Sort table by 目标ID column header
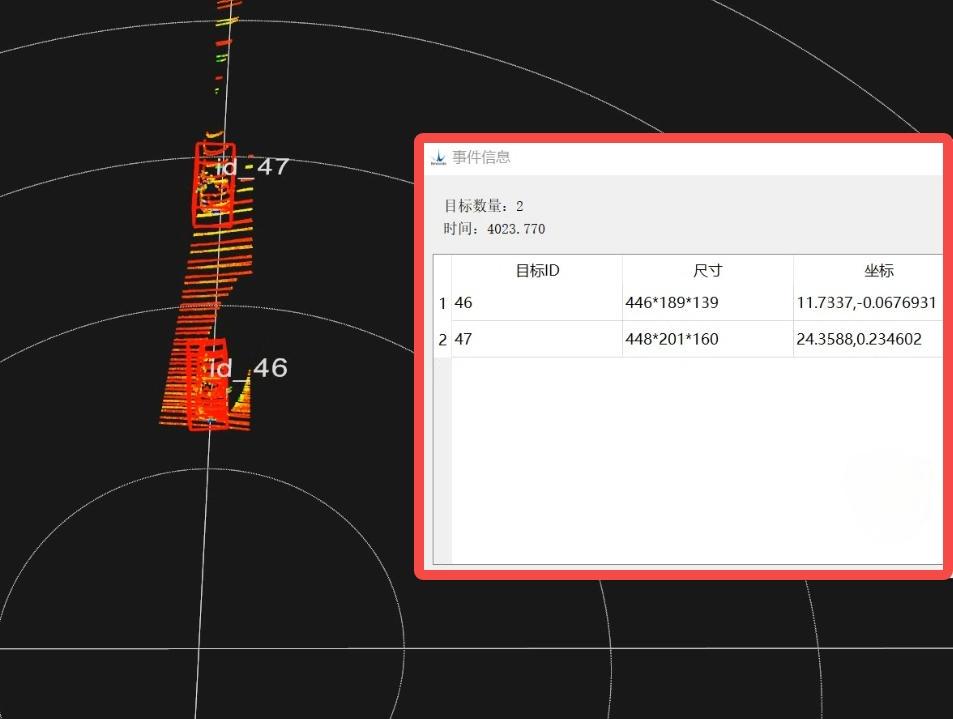coord(537,271)
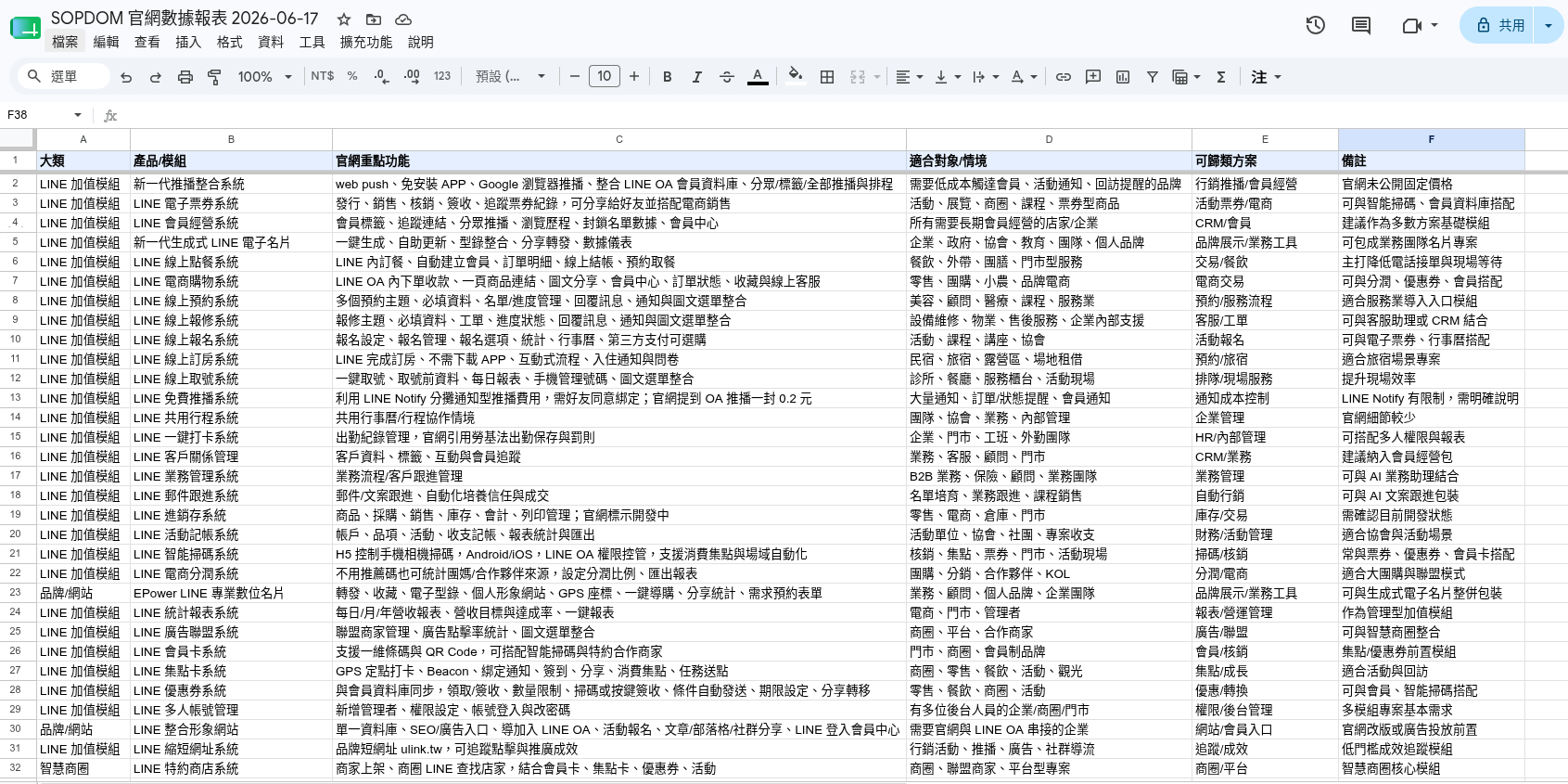1568x784 pixels.
Task: Click the undo arrow icon
Action: pyautogui.click(x=126, y=77)
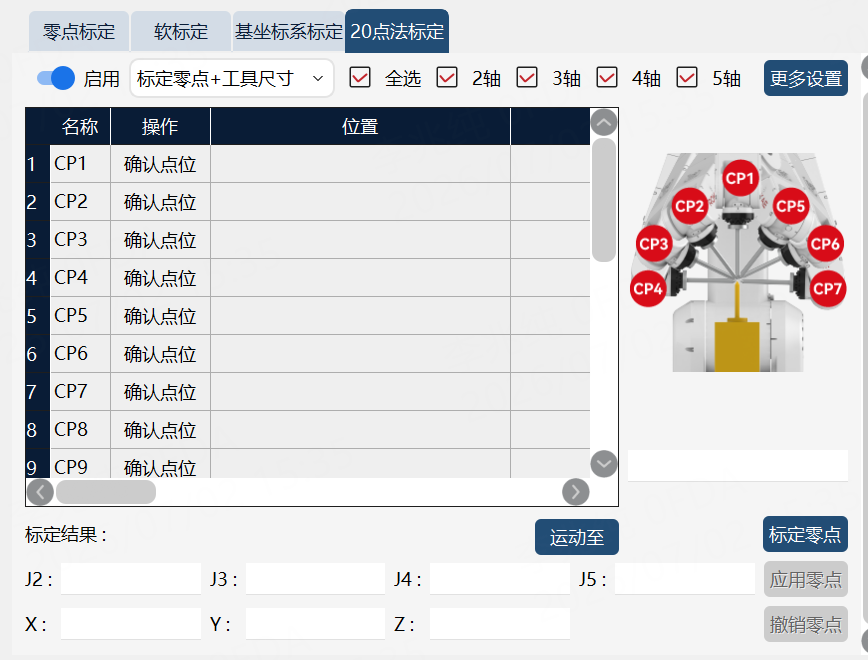Click the CP2 red circle marker
The image size is (868, 660).
point(689,206)
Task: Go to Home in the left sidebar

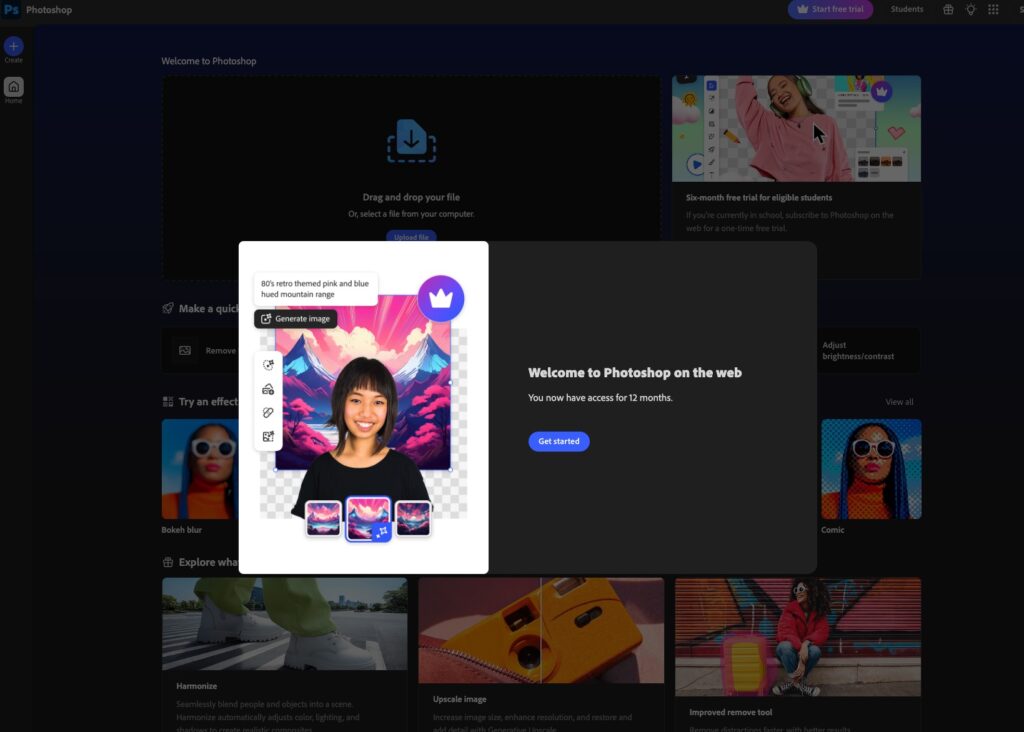Action: click(13, 87)
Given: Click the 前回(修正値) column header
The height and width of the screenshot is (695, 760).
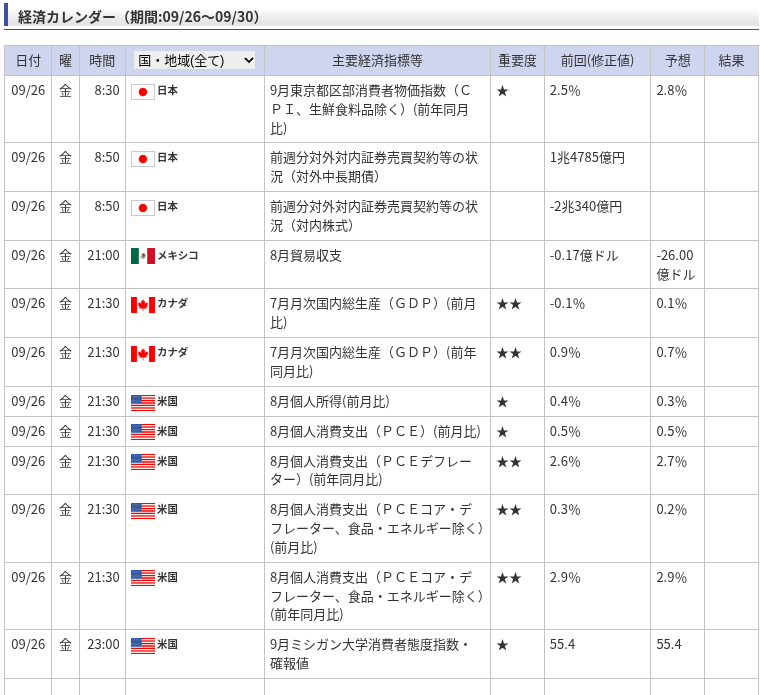Looking at the screenshot, I should [x=597, y=60].
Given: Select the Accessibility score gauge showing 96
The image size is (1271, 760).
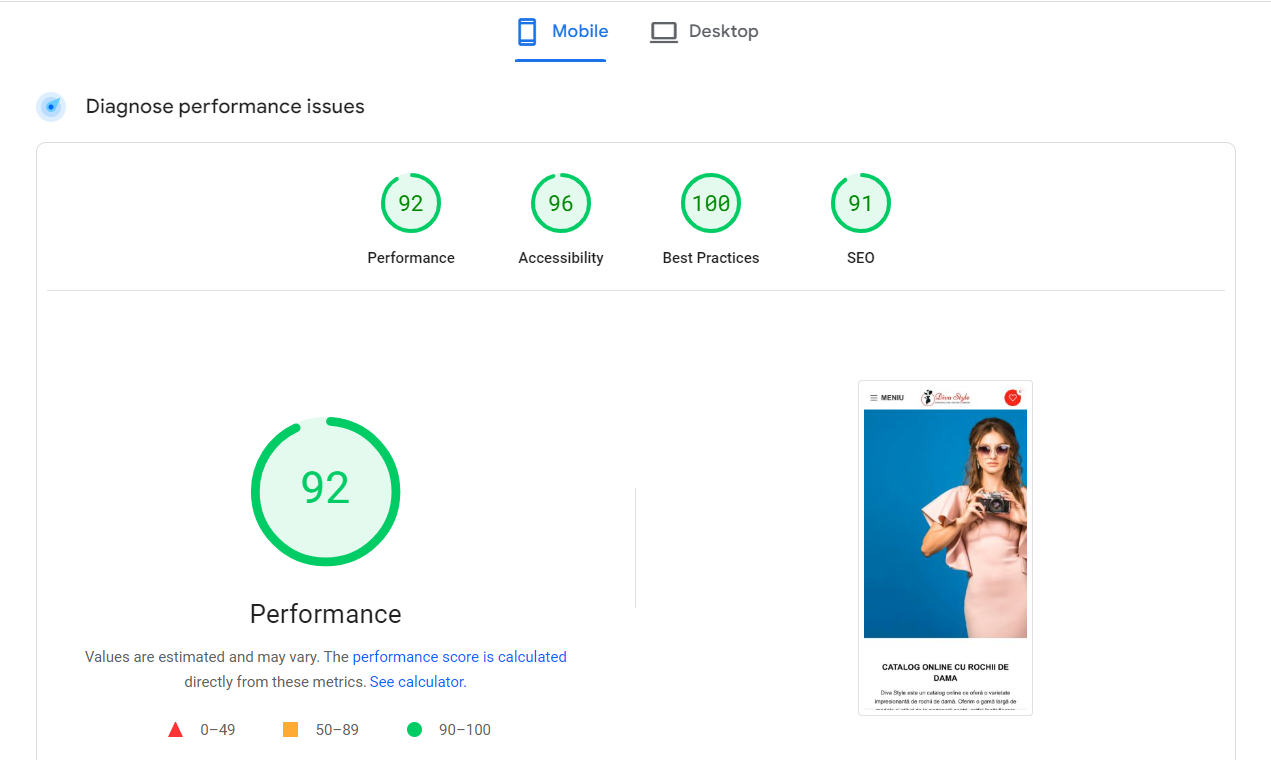Looking at the screenshot, I should [560, 202].
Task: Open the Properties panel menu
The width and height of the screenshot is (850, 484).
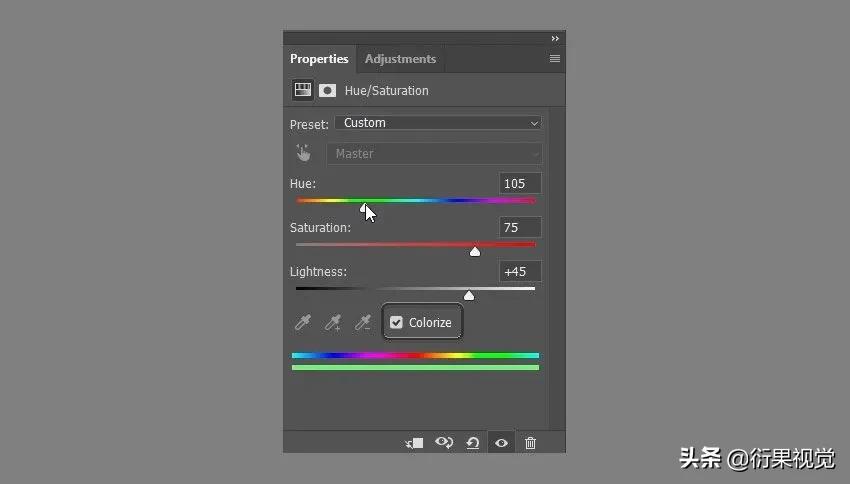Action: tap(555, 59)
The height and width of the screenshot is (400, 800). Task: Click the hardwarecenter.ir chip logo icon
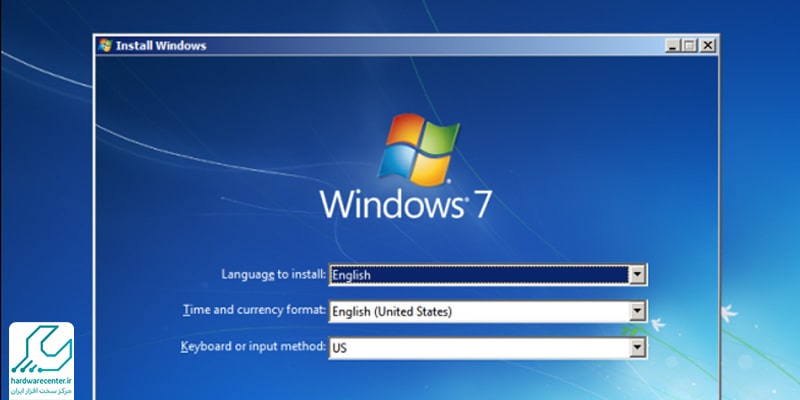pyautogui.click(x=41, y=346)
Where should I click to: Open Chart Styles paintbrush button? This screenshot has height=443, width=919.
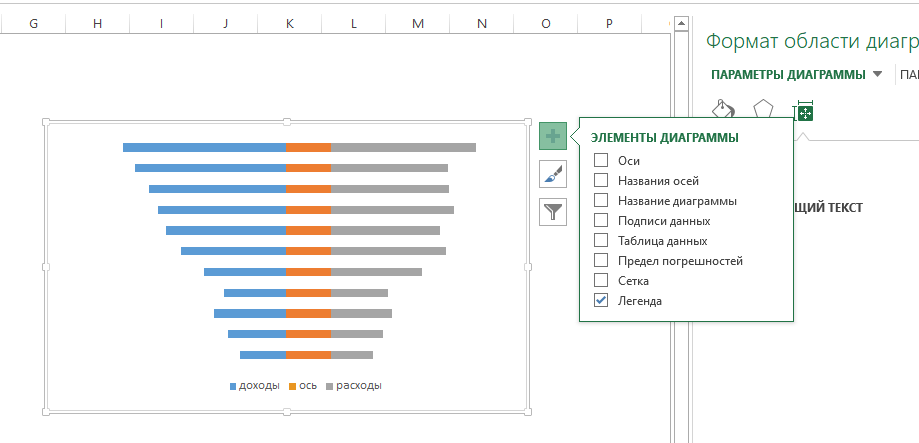553,174
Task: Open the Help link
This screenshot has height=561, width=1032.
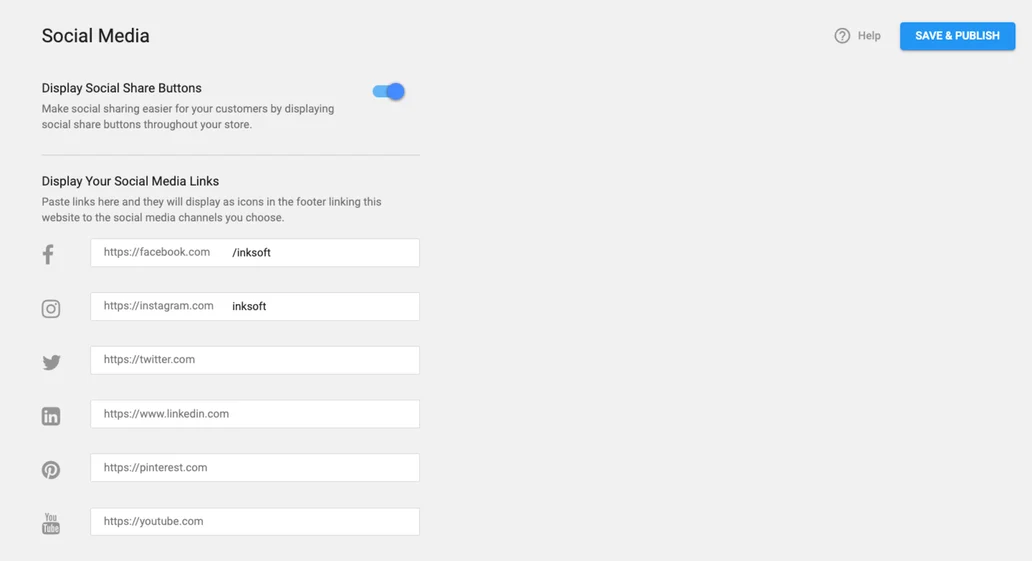Action: [x=869, y=36]
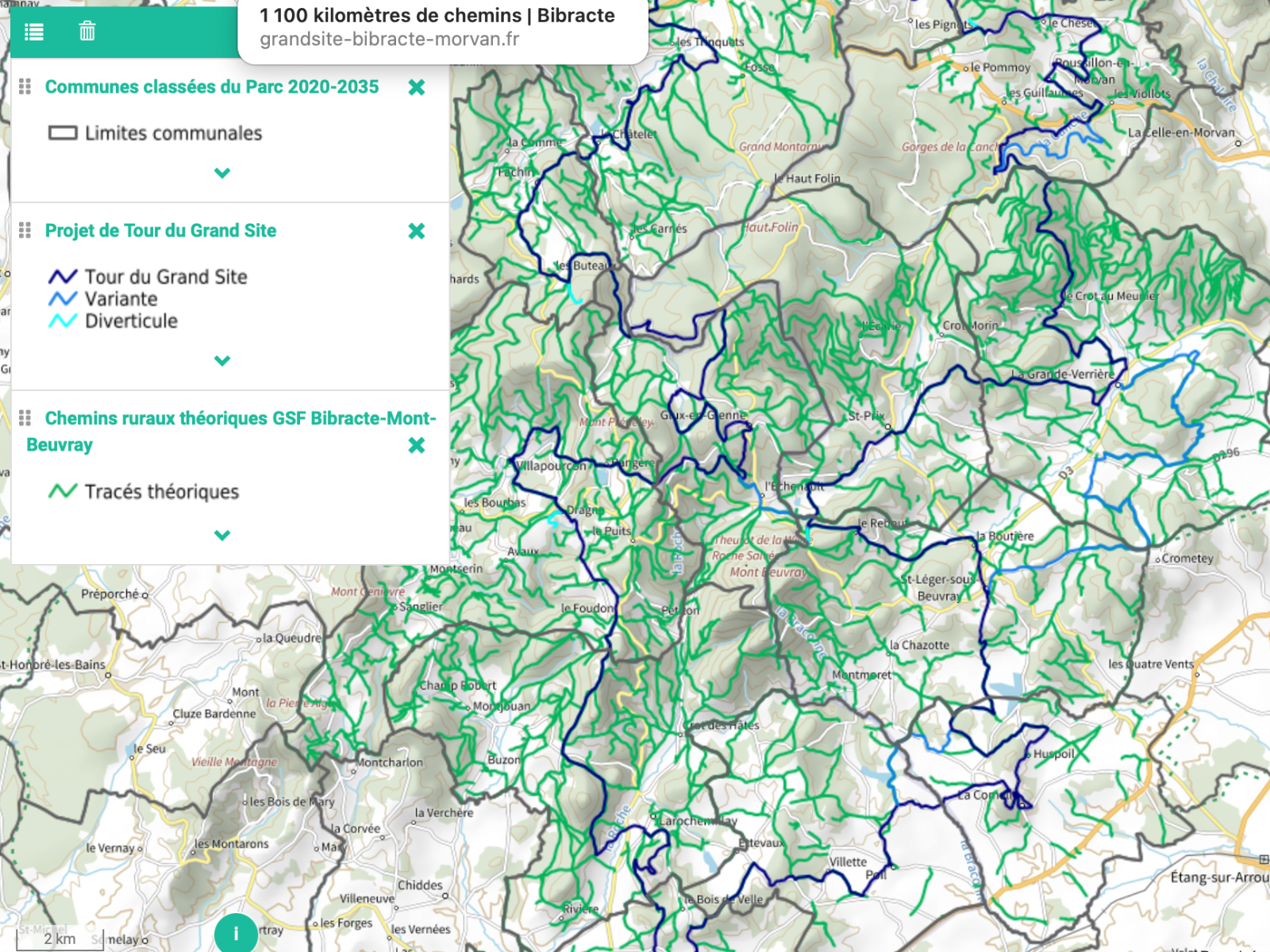Click the Projet de Tour du Grand Site title
1270x952 pixels.
point(160,230)
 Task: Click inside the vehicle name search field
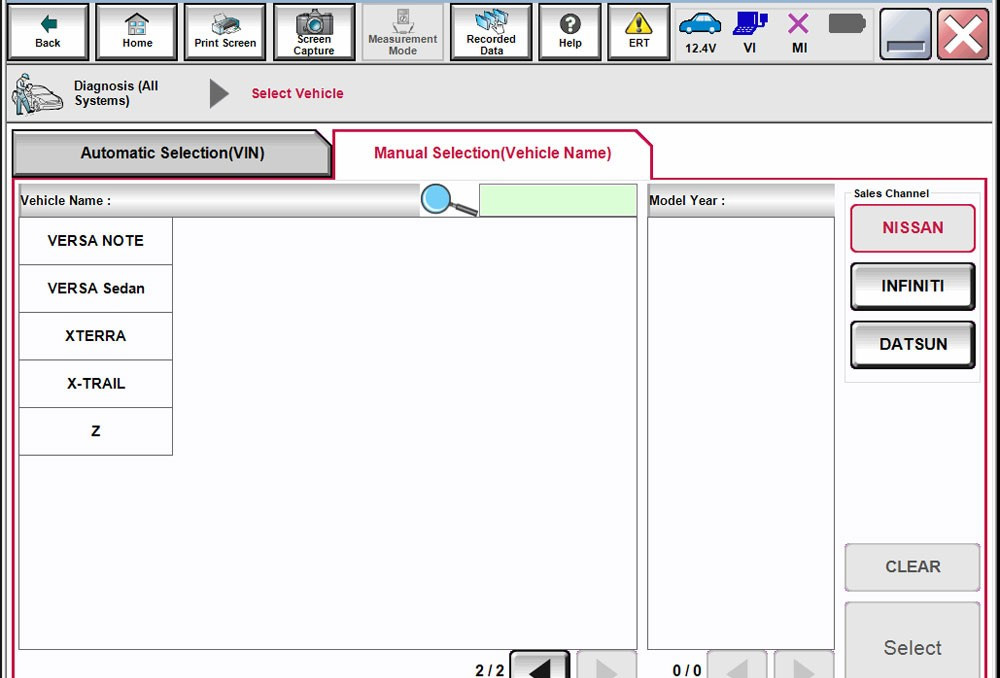557,199
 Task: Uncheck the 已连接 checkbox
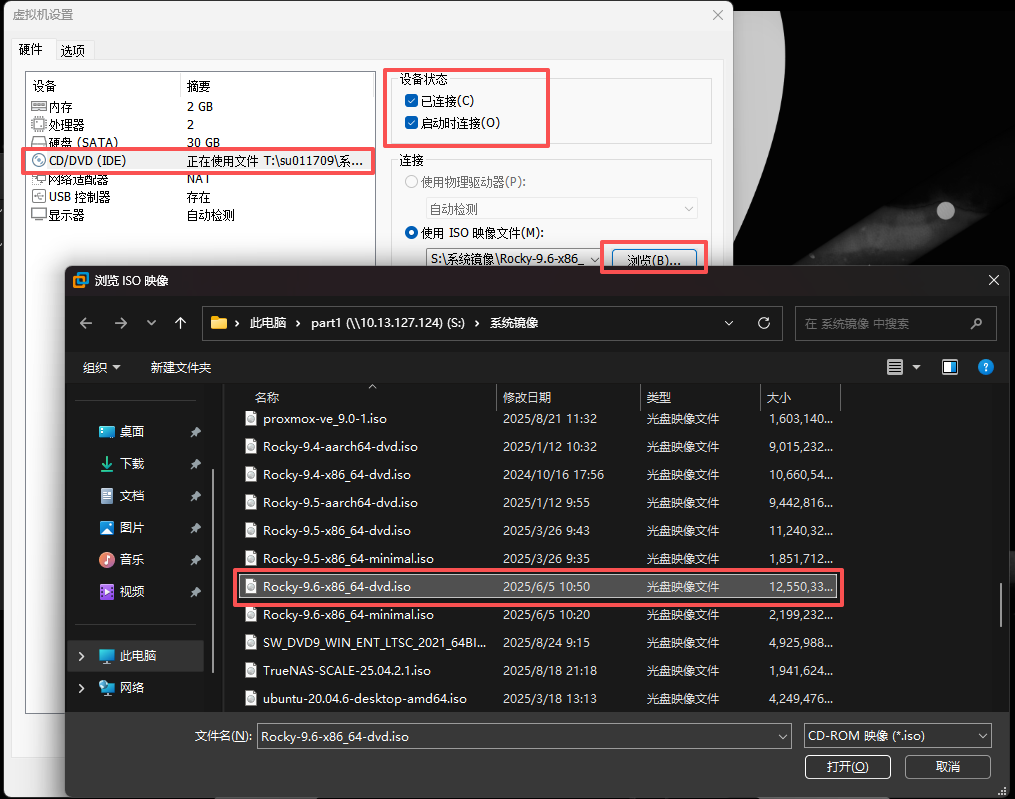click(411, 101)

Exercise directions: Send back every line above exactly, skipping all pictures.

Solution to this exercise:
Sort table by 目标ID column header
coord(537,271)
1568x784 pixels.
Task: Click the undo arrow icon
Action: pyautogui.click(x=126, y=77)
Click the CP2 red circle marker
The image size is (868, 660).
point(689,206)
Task: Go to Home in the left sidebar

Action: click(13, 87)
Given: Click the 前回(修正値) column header
The height and width of the screenshot is (695, 760).
Looking at the screenshot, I should [x=597, y=60].
Given: Select the Accessibility score gauge showing 96
The image size is (1271, 760).
Looking at the screenshot, I should [560, 202].
Task: Open the Properties panel menu
The width and height of the screenshot is (850, 484).
Action: tap(555, 59)
The height and width of the screenshot is (400, 800). Task: Click the hardwarecenter.ir chip logo icon
pyautogui.click(x=41, y=346)
Where should I click to: Open Chart Styles paintbrush button? This screenshot has height=443, width=919.
553,174
Task: Open the Help link
This screenshot has height=561, width=1032.
Action: [x=869, y=36]
Click the Projet de Tour du Grand Site title
1270x952 pixels.
point(160,230)
 Task: Click inside the vehicle name search field
557,199
 Task: Uncheck the 已连接 checkbox
click(411, 101)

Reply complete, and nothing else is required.